== Data extract ==
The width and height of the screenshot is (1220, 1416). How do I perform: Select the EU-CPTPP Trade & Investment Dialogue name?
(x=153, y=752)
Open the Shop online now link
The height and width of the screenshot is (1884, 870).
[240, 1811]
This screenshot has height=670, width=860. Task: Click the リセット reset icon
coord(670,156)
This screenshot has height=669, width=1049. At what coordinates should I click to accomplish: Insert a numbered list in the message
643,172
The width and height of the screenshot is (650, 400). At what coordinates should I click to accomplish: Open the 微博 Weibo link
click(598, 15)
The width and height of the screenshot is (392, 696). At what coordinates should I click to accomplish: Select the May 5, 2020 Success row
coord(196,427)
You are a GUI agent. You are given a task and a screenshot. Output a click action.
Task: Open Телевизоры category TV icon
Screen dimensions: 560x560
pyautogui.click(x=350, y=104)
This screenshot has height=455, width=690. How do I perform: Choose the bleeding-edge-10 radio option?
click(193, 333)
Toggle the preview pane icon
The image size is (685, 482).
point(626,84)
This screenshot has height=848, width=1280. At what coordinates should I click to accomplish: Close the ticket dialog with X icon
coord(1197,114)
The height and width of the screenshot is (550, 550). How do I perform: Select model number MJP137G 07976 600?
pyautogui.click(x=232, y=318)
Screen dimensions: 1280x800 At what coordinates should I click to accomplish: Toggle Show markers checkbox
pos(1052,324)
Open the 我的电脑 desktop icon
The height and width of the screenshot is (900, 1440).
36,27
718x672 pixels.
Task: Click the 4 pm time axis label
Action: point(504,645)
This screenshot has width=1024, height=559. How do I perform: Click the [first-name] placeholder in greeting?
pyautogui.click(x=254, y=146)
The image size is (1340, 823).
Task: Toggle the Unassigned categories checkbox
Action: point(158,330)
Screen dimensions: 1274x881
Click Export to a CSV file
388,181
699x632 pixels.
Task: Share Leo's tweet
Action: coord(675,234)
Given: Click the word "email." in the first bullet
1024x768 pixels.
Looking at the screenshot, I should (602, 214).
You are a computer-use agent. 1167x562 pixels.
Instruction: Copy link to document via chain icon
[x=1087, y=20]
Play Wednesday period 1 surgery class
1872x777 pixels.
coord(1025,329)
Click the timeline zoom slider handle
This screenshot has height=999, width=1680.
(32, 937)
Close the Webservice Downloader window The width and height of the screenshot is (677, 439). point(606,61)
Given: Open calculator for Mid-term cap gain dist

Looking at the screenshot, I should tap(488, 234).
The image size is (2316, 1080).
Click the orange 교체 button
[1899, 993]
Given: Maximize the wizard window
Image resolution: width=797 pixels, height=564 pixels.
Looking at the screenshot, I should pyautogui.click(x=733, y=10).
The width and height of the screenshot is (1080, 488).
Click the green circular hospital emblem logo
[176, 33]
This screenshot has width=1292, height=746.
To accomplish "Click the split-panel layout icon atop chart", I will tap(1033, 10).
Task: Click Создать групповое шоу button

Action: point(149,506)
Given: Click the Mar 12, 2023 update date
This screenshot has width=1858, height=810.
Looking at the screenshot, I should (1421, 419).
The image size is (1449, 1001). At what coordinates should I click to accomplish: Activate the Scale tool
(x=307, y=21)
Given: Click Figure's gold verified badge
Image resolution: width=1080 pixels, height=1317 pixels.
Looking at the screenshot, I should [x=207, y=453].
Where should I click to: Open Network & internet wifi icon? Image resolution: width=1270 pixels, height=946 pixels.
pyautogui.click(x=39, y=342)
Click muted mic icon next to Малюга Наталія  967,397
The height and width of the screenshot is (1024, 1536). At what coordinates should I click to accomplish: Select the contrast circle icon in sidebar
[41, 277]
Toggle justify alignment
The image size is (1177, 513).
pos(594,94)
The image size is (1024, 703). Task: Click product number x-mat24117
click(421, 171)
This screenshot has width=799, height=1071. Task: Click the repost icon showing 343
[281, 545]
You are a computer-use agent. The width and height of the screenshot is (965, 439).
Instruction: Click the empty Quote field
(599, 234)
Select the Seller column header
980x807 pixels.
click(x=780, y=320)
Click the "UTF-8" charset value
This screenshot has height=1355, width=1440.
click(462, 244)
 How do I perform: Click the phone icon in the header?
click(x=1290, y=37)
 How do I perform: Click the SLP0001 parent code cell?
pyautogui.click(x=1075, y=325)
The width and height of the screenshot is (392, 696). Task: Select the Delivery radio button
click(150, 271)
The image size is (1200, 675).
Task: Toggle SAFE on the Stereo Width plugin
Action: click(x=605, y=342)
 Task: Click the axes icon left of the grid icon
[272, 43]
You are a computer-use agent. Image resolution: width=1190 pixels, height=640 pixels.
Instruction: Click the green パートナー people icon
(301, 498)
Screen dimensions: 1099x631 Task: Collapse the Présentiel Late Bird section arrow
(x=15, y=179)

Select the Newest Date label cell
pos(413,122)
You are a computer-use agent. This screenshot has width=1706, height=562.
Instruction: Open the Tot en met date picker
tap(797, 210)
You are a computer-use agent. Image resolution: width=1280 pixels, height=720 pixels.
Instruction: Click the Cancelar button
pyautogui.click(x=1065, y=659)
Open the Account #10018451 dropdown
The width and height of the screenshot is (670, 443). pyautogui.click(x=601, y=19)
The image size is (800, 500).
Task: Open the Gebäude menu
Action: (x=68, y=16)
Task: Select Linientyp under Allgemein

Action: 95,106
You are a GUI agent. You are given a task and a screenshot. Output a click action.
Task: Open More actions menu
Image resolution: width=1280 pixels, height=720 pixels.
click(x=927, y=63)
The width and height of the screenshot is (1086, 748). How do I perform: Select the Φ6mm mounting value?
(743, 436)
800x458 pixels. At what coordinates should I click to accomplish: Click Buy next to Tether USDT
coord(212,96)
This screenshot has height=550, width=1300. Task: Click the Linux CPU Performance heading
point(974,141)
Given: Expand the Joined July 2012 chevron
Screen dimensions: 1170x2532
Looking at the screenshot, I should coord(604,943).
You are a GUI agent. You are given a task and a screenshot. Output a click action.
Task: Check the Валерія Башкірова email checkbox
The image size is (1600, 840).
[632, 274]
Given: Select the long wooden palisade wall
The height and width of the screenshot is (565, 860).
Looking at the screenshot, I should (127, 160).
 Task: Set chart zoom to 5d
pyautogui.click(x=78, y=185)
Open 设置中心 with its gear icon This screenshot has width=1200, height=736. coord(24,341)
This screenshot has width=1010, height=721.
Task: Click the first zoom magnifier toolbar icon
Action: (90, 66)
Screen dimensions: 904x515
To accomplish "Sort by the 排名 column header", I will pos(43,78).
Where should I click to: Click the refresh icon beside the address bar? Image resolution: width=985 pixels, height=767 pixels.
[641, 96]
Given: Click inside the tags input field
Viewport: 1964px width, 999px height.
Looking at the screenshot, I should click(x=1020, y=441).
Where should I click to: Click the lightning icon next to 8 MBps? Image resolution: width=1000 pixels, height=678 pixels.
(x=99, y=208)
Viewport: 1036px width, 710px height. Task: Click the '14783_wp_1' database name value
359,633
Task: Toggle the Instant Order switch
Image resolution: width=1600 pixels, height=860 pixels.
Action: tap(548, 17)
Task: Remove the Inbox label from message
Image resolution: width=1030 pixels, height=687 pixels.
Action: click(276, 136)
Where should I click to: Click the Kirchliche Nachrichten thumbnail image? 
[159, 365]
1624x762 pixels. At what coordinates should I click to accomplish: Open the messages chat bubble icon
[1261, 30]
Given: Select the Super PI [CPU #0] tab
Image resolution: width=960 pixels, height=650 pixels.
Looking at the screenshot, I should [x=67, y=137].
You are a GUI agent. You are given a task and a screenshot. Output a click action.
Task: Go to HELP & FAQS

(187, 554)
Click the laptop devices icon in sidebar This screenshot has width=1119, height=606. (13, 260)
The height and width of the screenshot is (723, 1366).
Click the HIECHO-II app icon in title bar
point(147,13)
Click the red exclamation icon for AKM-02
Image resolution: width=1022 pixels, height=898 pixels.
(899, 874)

== Instructions for the task ==
In the listing above, how many lines contain the string "window"? State the number and stop.

== Reply to the task ==
2